On October 17, 2007, the Company announced that its Board of Directors (the “Board”) of Symmetry Medical Inc. (“Symmetry”) appointed John Hynes, age 47, as Symmetry’s Chief Operating Officer, Europe, effective November 1, 2007.   Prior to his appointment, from April 2004 until present Mr. Hynes was employed by Rolls-Royce PLC where he served as Supply Chain Director from January 2007 to present, Supply Chain Control Director from May 2006 to January 2007 and Logistics Director from April 2004 to March 2006.  Prior to Rolls-Royce, Mr. Hynes served as the General Manager of Land Rover Group Ltd. from May 1998 to April 2004.

In connection with Mr. Hynes’ appointment, the Company entered into an employment agreement with Mr. Hynes.  Pursuant to the employment agreement Mr. Hynes will receive an annual base salary of £120,000, subject to annual review.  In addition, at the discretion of the Company’s Compensation Committee, Mr. Hynes is eligible to receive a bonus of up to 50% of his base salary.  Mr. Hynes will also participate in the Company’s equity incentive plan.  The employment agreement is subject to a twelve months prior notice of termination.

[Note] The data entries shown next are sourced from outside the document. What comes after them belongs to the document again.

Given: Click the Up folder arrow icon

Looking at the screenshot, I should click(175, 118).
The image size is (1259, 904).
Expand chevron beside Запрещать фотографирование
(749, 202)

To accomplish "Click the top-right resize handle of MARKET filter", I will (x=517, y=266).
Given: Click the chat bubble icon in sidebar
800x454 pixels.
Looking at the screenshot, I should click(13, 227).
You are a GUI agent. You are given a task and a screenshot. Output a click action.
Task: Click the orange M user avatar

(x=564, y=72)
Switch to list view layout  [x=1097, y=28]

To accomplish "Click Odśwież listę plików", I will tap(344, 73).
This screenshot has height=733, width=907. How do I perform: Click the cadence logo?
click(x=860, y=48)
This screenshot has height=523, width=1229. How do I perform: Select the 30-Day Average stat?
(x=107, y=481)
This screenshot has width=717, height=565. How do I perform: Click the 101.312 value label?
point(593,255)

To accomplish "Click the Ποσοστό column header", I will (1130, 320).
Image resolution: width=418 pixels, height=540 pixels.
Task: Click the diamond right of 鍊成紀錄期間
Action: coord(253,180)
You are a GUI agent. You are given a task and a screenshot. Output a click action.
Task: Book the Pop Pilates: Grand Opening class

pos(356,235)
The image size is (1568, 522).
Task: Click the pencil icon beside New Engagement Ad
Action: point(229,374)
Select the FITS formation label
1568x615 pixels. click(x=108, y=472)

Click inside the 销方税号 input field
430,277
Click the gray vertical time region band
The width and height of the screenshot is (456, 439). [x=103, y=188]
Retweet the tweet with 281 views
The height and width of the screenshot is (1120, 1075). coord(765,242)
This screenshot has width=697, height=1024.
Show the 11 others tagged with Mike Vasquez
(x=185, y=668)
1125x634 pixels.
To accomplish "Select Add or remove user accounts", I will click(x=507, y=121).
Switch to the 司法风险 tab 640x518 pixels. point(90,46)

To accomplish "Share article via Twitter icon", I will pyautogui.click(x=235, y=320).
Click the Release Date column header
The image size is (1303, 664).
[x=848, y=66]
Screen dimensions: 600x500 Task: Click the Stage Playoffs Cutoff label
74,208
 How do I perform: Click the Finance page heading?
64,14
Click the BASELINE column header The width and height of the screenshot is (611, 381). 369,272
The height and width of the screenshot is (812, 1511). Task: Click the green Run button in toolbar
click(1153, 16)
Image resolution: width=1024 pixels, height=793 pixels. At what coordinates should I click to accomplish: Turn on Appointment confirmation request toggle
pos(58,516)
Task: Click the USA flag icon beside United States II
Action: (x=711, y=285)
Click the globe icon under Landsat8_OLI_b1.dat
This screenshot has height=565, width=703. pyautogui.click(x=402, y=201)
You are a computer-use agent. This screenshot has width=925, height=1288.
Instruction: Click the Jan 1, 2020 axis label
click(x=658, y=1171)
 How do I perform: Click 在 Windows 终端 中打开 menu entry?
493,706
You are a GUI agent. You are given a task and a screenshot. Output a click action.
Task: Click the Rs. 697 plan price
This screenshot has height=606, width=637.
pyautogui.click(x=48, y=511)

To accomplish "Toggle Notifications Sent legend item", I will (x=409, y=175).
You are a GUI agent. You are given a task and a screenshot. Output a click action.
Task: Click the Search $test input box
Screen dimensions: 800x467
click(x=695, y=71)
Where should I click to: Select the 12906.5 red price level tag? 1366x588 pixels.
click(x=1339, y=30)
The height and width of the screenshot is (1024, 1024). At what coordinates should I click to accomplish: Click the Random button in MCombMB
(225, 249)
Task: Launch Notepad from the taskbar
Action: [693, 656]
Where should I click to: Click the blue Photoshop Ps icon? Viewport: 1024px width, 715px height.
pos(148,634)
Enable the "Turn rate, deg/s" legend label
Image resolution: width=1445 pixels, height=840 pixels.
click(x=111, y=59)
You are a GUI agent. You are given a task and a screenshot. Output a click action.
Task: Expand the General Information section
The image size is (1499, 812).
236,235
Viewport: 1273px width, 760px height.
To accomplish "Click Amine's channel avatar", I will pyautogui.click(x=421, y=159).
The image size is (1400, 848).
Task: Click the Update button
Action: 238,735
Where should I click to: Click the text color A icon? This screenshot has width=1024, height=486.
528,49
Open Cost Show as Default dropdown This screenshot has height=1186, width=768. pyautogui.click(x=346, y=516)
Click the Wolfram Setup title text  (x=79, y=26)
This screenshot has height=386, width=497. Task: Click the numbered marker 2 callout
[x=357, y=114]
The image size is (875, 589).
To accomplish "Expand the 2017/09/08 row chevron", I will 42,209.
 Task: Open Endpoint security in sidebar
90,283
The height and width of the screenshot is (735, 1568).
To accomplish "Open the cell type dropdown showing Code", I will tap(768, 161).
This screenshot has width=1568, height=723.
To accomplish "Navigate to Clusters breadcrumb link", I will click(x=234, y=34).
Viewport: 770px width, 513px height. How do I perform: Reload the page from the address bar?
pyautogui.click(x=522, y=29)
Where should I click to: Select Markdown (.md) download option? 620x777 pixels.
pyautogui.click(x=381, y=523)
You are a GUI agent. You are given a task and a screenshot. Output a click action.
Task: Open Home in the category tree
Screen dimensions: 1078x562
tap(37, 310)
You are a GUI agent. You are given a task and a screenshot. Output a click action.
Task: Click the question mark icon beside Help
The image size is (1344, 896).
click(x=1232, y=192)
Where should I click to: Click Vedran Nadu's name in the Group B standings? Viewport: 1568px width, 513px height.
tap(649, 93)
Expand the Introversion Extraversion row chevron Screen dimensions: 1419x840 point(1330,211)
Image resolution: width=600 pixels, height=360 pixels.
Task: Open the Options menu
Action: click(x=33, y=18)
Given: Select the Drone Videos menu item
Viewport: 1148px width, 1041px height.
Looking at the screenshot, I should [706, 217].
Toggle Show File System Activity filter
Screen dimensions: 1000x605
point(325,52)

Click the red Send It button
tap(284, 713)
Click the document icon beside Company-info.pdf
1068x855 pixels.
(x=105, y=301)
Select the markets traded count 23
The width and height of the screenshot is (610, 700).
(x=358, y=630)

Please see press release furnished as Exhibit 99.1.

(e)                                  Entry into Employment Agreement

As described above, on October 17, 2007, in connection with the appointment of John Hynes as the Company’s Chief Operating Officer, Europe, the Company entered into an employment agreement with Mr. Hynes.  The information disclosed above under Item 5.02(c) concerning the employment agreement is incorporated herein by reference.

Item 9.01.               Financial Statements and Exhibits

(d)           Exhibits

99.1                           “Symmetry Medical Appoints John Hynes Chief Operating Officer, Europe” Press Release issued by Symmetry Medical Inc. dated October 17, 2007.

 



 

SIGNATURES

Pursuant to the requirements of the Securities Exchange Act of 1934, the registrant has duly caused this report to be signed on its behalf by the undersigned hereunto duly authorized.

 

Symmetry Medical Inc.

 

Date: October 23, 2007

 

/s/ Fred L. Hite

 

Name:

Fred L. Hite

 

Title:

Chief Financial Officer

 



 

EXHIBIT INDEX  

Exhibit No.

 

  

Description

 

99.1

 

“Symmetry Medical Appoints John Hynes Chief Operating Officer, Europe” Press Release issued by Symmetry Medical Inc. dated October 17, 2007.